Corpi rubati che lavoravano terra rubata. Era un motore che non si fermava, la sua caldaia mai sazia si alimentava a sangue.

La storia è dura, a tratti brutale e cruda i diversi personaggi, ben caratterizzati, ci mostrano fino a che punto gli esseri umani possano essere ignoranti, malvagi e crudeli. Ma ci racconta anche l’altra parte, la solidarietà e la generosità di tanti altri che hanno lottato e rischiato la vita per la libertà. Ci racconta i sogni, la fatica, le emozioni, i sentimenti e la determinazione di molte persone nel cambiare il proprio destino e quello degli altri. La protagonista è un personaggio accattivante e coinvolgente, non possiamo fare a meno di tifare per lei, soffrire con lei e vivere i suoi sogni.

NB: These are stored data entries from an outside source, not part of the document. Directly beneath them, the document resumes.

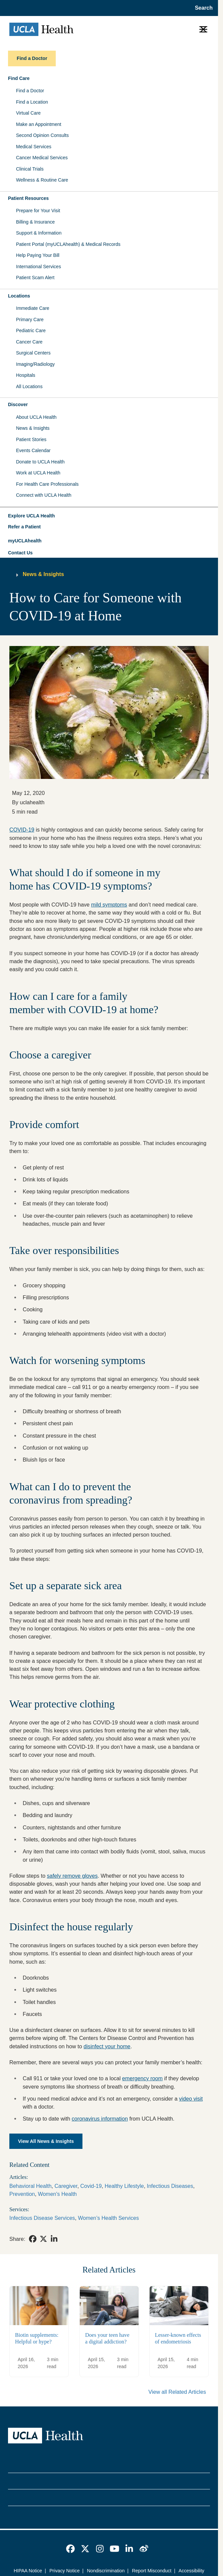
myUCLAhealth (24, 540)
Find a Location (32, 102)
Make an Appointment (38, 124)
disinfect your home (106, 2046)
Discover (18, 404)
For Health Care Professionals (47, 484)
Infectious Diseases (170, 2186)
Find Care (19, 78)
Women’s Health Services (108, 2218)
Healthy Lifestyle (124, 2186)
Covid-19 (91, 2186)
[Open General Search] (202, 8)
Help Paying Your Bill (37, 255)
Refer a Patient (24, 526)
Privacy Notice (64, 2570)
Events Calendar (33, 450)
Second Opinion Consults (42, 135)
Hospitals (25, 375)
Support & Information (38, 233)
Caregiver (65, 2186)
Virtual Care (28, 113)
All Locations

Il libro mi è piaciuto molto, parla di libertà, di lotta, di razzismo, ci racconta di una società diversificata: da una Georgia di incubi e torture, arriveremo alla Carolina del Sud dove, sotto un apparente libertà, si nascondono pratiche mediche terribili, che mira alla supremazia della razza bianca, dalla Carolina del Nord con il terribile “sentiero della libertà” a quel Tennessee infuocato per finire con il genocidio, mentre una voce ci ricorda che non è la prima volta che accade qualcosa di simile, poiché se ci guardiamo indietro, vedremo che anche gli indiani nativi subirono persecuzioni e sterminio. Un libro duro, che parla di uno dei periodi più bui della storia dell’umanità, che riflette l’ipocrisia di un Paese che pretende di lottare per una libertà che non ha mai concesso. Un libro da leggere.

Voto 5/5


Dal Libro

Che razza di mondo è, pensò Cora, quello in cui una prigionia perenne è il tuo unico rifugio? Era libera dalla schiavitù o ancora sotto il suo giogo: come descrivere la situazione di una fuggiasca? La libertà era qualcosa che cambiava forma mentre la si guardava, così come un bosco è fitto di alberi visto da vicino ma dall’esterno, da un campo aperto, se ne vedono i veri limiti. Essere liberi non aveva nulla a che fare con le catene o con la quantità di spazio a disposizione. Alla piantagione Cora non era stata libera, ma su quegli ettari si muoveva senza impedimenti, assaporando l’aria e seguendo con gli occhi le stelle estive. Era un posto grande, nella sua piccolezza. Li invece era libera dal padrone ma doveva rigirarsi in una gabbia così piccola che non riusciva neanche a starci in piedi.
Cora era confinata in cima alla casa da mesi…


Chi è Colson Whitehead

Colson Whitehead è uno scrittore statunitense classe ’69. Nato e cresciuto a New York, ha conseguito una laurea ad Harvard. Con il suo romanzo più famoso La ferrovia sotterranea ha vinto il Premio Pulitzer nel 2017 e lo ha di nuovo vinto quest’anno, proprio, con I ragazzi della Nickel.